The Center for Global Justice is thrilled to be sending twelve law interns this summer to aid organizations and ministries in France, India, South Korea, Russia, the United States and Mexico in their work on urgent human rights issues, including the rescue of trafficked victims, the protection of orphans and street children and the prosecution of human traffickers.
“Each intern is passionate about doing this work for their whole career,” said 3L Ashleigh Chapman, Administrative Director for the Center. “This was a critical component of them getting the internships in the first place.” Several interns will serve in their native countries with plans to return after graduation. The selected law students for summer 2011 internships are as follows:
Anna Ernest (2L), a native of Russia, will work at the European Center for Law and Justice on international religious freedom and human rights in Strasbourg, France.
Alana Martinez (3L), from California, will work with Generate Hope in providing aftercare for victims of domestic trafficking, prosecution and abuse in San Diego, Ca.
Jeana Master-Publico (3L) will work with alumnus Evan Henck (’07) at Freedom Firm, an organization in India that rescues trafficked victims, prosecutes traffickers and provides aftercare for those rescued.
Natalya Merkuryeva-Dennett (2L), a native Russian, will return there to work on behalf of orphans and trafficked victims at Movement Spprotivlenie.
Keila Molina (3L), a native of Mexico, will return there to work for Casa Alianza Mexico with orphans, street children and trafficked victims, while also continuing to build the Center’s partnership with Christian Congresswoman Rosi Orozco, a leader in human rights advocacy.
Charity Ramsey (3L) will work with alumna Ann Buwalda (’90) on international religious freedom and asylum immigration issues at Jubilee Campaign and Just Law in Fairfax, Va.
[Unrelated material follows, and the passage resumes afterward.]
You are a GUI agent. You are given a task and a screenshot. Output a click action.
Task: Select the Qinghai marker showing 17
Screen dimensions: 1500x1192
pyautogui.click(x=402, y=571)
Kayla Rolen (3L) will work with alumna Julie Clark (’07) in providing aftercare for victims of domestic trafficking at Doma International of Columbus, Ohio for half of the summer and will work with Chapman at the Center for the other half.
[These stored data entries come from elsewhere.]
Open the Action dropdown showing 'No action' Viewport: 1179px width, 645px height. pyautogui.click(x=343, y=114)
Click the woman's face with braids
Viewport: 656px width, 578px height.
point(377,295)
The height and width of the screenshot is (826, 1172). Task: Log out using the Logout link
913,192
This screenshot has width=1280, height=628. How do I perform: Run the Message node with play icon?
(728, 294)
Minyeon Monica Ryou (2L), a native of South Korea, will return there to work on international religious freedom and human trafficking issues with two organizations, Somyoung Law Firm and Christian Lawyers Fellowship.
Matthew Watson (2L), Stephen Seefried (3L), Nicole LeBoeuf (2L), and Marie Krouse (2L) comprise the legislation team for the budding Richmond Justice Initiative organization in Richmond, Va. They will be working in conjunction with local law enforcement, the district attorney’s office and Gov. McDonnell’s office on domestic and international human trafficking, policy and legislation issues.
The Center for Global Justice internships offer law students the opportunity to use their expertise as a tool of ministry. “We’re paying all their expenses so they can be law missionaries over the summer,” Chapman explained. “This is just one step in helping each of them move towards using their law degree as a ministry.”